Relearning an established association is clearly of ecological relevance, compensating for changes in dynamic environments. Such relearning has been investigated extensively in studies concerned with adapting memory representations of previously learned cue–word pairings (see, e.g., Anderson, 2003, for an overview). In these studies, observers explicitly learned to associate cue words (e.g., fruit) with particular target words (e.g., banana) in an initial learning phase. When the target words were replaced by new words (e.g., orange) in a subsequent phase, participants quickly learned the new associations—however, with cued recall of the initial target words being significantly inhibited as a result (retrieval-induced forgetting; Anderson, 2003). Thus, adaptation to changed associations occurs readily in explicit learning tasks but may cause interference with initially learned material.

Unlike cued word recall tasks, swift adaptation to changed target locations has not been observed in memory-guided visual search (e.g., Makovski & Jiang, 2010; Manginelli & Pollmann, 2009). Typically, observers were required to search for a target “T” surrounded by a context of nontarget “Ls” (see Fig. 1 for example displays). Unknown to observers, some search displays were presented repeatedly throughout the experiment (old contexts), and search in these old contexts became faster, as compared with search in randomly generated configurations (new contexts), reflecting implicit attentional guidance to the target by the surrounding invariant context (contextual cuing; Chun & Jiang, 1998). To test effects of target location change on contextual cuing, each context was initially presented with a unique target location in a learning phase, after which the targets were relocated to new, previously empty positions within these contexts (Makovski & Jiang, 2010; Manginelli & Pollmann, 2009; Zellin, Conci, von Mühlenen, & Müller, 2013). While contextual cuing was reliably observed for initial target locations after a few repetitions, cuing failed to manifest for targets repeatedly presented at relocated positions—suggesting that implicit adaptation to novel target locations is rather ineffective.

Fig. 1
figure 1

Example old-context display illustrating the change of target locations across the experimental testing sessions: Displays were presented with initial target locations in the learning phase on day 1. Subsequently, targets were relocated and repeatedly presented at their new locations on days 2–5 (relocation phase).
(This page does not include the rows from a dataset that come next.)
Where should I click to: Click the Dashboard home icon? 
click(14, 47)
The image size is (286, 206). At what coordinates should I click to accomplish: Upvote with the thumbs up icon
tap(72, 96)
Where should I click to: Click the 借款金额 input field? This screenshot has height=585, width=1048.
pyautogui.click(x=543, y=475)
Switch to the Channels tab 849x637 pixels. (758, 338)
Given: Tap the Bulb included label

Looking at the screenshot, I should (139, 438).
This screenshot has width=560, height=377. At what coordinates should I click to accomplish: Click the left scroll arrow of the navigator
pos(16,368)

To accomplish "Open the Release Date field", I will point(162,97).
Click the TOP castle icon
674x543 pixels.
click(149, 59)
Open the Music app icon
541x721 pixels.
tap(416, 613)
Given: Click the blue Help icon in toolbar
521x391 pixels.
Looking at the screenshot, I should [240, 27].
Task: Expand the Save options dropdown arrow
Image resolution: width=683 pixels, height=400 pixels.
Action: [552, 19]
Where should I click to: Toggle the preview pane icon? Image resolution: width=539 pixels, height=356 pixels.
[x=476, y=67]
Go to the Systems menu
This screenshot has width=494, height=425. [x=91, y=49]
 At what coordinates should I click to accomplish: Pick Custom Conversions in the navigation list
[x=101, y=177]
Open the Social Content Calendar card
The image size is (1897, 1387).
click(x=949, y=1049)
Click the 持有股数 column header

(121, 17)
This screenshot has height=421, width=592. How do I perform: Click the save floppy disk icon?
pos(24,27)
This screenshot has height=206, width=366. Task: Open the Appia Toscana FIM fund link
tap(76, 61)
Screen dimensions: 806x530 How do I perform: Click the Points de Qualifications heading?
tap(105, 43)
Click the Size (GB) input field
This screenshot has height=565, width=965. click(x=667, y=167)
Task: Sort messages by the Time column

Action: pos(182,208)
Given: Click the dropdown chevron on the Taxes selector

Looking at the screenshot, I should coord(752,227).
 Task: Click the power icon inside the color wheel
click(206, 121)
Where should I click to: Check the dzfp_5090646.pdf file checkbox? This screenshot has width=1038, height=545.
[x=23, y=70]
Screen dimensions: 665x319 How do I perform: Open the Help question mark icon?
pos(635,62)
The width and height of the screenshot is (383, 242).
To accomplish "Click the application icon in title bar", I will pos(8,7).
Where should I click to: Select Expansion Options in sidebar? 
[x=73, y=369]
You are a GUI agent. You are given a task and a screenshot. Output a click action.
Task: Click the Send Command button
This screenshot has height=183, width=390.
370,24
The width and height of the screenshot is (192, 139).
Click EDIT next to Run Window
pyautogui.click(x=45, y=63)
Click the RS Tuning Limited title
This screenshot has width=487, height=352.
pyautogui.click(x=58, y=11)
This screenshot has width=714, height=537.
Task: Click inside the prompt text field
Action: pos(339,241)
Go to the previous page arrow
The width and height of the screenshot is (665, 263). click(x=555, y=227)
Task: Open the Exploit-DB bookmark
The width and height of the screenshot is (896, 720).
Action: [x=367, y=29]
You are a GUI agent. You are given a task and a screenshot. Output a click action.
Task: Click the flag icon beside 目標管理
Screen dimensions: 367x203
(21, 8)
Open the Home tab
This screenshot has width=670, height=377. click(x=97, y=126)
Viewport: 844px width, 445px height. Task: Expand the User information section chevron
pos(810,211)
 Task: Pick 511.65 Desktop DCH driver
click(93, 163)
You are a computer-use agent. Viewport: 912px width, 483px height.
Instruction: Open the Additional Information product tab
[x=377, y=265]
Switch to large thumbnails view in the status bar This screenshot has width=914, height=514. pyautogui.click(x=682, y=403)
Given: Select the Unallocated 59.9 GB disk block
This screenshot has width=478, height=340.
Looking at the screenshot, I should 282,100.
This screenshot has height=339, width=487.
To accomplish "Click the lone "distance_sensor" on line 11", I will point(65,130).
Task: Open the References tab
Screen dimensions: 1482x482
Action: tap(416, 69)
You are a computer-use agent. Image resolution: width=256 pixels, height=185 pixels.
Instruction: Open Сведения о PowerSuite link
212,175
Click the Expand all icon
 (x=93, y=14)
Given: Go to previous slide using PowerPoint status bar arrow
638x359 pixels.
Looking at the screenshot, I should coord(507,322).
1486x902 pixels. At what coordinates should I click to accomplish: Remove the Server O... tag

On day 10, displays were presented with both the initial and the relocated targets (return phase)

Importantly, the lack of contextual cuing after target locations are changed is unlikely to be attributable to restrictions in memory capacity. For instance, Jiang, Song, and Rigas (2005) presented different old-context displays on 5 consecutive days. They observed successful contextual cuing for each set of old contexts on each day, indicating that learning of novel contexts is fairly unrestricted. Moreover, they found that contexts acquired on a later day of the experiment did not interfere with contextual cuing for contexts learned earlier on (see also Mednick, Makovski, Cai, & Jiang, 2009). In addition, acquired representations of invariant contexts continued to facilitate search even after a week, suggesting that they undergo little decay. Taken together, these results show that, while contextual memory has in principle a high capacity for acquiring and retaining unique spatial layouts, there is little immediate adaptation of contextual cuing following a change of the target location in an otherwise invariant layout (Zellin, Conci, et al., 2013).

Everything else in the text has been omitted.